Sample Guide to Attending Jewish Events
The following is an excerpt from chapter 8, "Your Guide to Attending Jewish
Events."  It is presented with permission of the Paulist Press all rights reserved.

BAR OR BAT MITZVAH
The words Bar/Bat Mitzvah mean “Son/Daughter of the Commandment.”  Your invitation may be to a Bas
Mitzvah;  Bas is the Yiddish/Ashkenazi pronunciation of Bat.  The ceremony to which you have been invited is
held in honor of the child reaching the age of majority under Jewish law.  This is traditionally 12 years of age for
a girl and 13 years for a boy (yes, Judaism recognizes that girls mature sooner), and means that the child is now
responsible for observing Jewish law.  One privilege of Jewish Law is that an adult Jew may lead a religious
service and be called to read from the Torah scroll.  When you attend a Bar/Bat Mitzvah, you are attending the
religious service at which the child will lead some part (or even all) of the services as well as read from the
Torah scroll.

Regarding Jewish students older than thirteen, there are two more recent developments.  The Reform
movement introduced the idea of a Confirmation ceremony for 16 year old students.  This ceremony, which
usually takes place on the holiday of
Shavuot, is a group graduation of those boys and girls who have continued
their studies past Bar/Bat Mitzvah age.  You may also find that you have been invited to the Bar/Bat Mitzvah of an
adult.  Increasingly, adult Jews mark their re-commitment to Jewish life and study with such a ceremony,
especially if they were never formally became a Bar/Bat Mitzvah as children.

When:  The vast majority of B’nai Mitzvah (B’nai is the plural) take place on Shabbat, that is Friday nights and
Saturdays.  Technically, it is possible to hold a Bar/Bat Mitzvah on any day in which the Torah is read from the
scroll.  This would include Mondays and Thursdays (traditional market days in ancient times) as well as certain
Jewish holidays.

Who Will Be There:  Since this will most often be a standard Sabbath service, in addition to the friends and
family of the child, you are likely to find other members of the congregation.  Remember, the synagogue portion
of the Bar/Bat Mitzvah is not a private party but part of a community worship service.

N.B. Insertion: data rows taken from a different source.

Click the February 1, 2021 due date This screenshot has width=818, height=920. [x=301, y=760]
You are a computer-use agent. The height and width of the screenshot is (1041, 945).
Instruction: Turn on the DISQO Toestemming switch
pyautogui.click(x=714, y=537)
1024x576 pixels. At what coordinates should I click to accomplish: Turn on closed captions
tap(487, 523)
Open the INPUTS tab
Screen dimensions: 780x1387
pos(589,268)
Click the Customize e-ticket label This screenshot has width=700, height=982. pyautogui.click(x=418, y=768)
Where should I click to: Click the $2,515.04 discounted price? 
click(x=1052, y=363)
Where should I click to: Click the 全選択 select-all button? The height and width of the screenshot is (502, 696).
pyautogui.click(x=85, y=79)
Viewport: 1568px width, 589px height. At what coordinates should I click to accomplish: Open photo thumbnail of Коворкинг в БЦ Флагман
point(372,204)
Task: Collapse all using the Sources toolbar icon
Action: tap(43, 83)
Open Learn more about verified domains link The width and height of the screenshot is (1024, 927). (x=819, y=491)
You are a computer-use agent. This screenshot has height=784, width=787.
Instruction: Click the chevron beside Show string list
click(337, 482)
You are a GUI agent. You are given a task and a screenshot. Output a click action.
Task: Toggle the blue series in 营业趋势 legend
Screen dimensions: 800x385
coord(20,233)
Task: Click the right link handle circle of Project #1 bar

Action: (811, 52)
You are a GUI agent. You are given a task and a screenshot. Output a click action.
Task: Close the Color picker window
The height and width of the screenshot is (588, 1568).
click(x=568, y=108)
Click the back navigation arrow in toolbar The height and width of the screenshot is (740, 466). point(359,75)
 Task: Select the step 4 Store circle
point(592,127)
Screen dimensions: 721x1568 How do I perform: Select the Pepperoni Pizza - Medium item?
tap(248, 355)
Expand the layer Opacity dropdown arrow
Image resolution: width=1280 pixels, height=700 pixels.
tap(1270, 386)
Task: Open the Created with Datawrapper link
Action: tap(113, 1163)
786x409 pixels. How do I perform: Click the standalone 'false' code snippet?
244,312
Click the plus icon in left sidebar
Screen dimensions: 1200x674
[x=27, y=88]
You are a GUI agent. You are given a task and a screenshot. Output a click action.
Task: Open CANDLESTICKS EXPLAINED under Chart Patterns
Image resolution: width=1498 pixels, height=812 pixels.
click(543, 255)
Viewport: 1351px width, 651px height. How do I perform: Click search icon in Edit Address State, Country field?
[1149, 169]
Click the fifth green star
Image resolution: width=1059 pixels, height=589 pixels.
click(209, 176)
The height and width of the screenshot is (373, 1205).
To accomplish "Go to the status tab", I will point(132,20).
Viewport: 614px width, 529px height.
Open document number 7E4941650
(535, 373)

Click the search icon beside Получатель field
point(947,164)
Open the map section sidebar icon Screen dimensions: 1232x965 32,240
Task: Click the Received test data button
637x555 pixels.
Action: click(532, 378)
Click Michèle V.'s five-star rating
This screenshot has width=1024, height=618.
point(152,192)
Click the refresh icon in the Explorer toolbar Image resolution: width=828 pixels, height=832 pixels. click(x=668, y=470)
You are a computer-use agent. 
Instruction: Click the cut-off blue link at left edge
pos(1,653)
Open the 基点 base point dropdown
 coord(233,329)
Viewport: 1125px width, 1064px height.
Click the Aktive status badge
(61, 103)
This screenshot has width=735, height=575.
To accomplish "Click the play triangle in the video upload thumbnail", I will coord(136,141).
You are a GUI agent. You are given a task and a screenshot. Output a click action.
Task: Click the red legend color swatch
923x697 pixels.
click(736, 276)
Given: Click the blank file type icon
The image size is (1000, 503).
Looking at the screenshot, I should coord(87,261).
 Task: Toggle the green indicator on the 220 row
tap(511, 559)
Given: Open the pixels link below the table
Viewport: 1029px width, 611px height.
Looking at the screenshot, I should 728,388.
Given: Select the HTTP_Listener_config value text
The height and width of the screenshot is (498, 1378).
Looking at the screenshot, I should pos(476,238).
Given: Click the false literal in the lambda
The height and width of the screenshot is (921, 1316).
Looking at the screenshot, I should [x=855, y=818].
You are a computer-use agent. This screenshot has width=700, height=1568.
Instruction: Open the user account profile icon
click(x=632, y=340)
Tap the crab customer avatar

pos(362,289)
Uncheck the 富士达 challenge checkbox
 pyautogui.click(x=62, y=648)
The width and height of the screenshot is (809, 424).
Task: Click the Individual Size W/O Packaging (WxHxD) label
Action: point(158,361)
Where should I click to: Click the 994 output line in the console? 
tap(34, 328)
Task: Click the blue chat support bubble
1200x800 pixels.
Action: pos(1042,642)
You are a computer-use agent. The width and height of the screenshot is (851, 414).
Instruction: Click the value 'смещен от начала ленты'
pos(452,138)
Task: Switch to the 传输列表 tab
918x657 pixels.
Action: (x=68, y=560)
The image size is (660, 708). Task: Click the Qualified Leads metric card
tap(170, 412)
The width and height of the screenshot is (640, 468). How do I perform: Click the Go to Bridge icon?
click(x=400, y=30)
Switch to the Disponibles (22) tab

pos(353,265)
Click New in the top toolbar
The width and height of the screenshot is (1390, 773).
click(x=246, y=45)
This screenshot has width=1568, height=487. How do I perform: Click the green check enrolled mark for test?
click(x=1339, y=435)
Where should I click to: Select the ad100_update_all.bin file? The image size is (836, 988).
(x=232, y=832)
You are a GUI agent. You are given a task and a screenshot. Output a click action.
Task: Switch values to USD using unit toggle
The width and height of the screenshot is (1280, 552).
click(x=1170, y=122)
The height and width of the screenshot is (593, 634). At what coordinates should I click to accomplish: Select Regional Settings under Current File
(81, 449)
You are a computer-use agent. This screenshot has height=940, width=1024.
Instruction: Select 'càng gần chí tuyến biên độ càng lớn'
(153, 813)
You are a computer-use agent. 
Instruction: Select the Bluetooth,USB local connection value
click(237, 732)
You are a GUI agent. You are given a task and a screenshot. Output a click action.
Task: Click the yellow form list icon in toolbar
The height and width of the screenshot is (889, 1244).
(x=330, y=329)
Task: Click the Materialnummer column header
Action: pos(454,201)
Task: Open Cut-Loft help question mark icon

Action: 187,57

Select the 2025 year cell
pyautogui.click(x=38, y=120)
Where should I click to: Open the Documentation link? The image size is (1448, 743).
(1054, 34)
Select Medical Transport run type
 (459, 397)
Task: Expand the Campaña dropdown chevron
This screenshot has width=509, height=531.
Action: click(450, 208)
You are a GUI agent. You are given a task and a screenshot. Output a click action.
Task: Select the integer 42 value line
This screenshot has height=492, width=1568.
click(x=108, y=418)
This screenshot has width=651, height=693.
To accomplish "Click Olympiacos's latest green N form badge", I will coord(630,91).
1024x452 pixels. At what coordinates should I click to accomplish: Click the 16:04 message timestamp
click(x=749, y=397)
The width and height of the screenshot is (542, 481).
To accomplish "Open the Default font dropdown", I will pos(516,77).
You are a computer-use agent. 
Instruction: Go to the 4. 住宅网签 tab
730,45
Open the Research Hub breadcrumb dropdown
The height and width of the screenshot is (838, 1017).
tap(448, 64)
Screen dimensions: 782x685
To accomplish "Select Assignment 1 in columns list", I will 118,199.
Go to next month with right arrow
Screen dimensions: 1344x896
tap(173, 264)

Where Will It Be:  In most cases, at the synagogue.  Occasionally, a catering hall or other location may be the
site for the ceremony and reception.

What’s Going to Happen:  This will be a standard Sabbath service with particular opportunities for recognition of
the child and his or her family.  You will notice special, often moving, moments when the family presents the
child with his/her
tallit or prayer shawl, and when the rabbi and other members of the congregation (often
including the child’s parents) are called upon to bless, congratulate and speak to the child.  The child may
conduct some or all of the service but will almost certainly be called to read or chant from the Torah scroll itself
and read or chant from the prophetic section (“
Haftarah”) of the Hebrew Bible.  The portion of the scripture the
child is reading is the specific
parasha, or portion of the week and this same portion is also being read in
synagogues throughout the world.  Typically, members of the child’s family and friends will be called to the
reading table to say blessings at the Torah and watch while the rabbi or cantor and child read from the Torah
scroll.  Being called to the Torah is called an
aliyah (meaning “going up”) and is among the greatest of honors.  
This honor is usually restricted to Jews since the blessing recited speaks of God’s having “chosen us” and
“given us” (that is the Jewish people) the Torah. It is very common for the child to deliver a sermon after having
read his Torah and Haftarah sections.  In this way, the child is fulfilling the
mitzvah (or commandment) of
teaching our tradition.  

At the conclusion of the service, it is quite common to have a reception for the child and her family (you will have
been invited).  The reception may be as simple as some coffee and treats at the synagogue or may be a very
elaborate catered affair held at the synagogue or at another location.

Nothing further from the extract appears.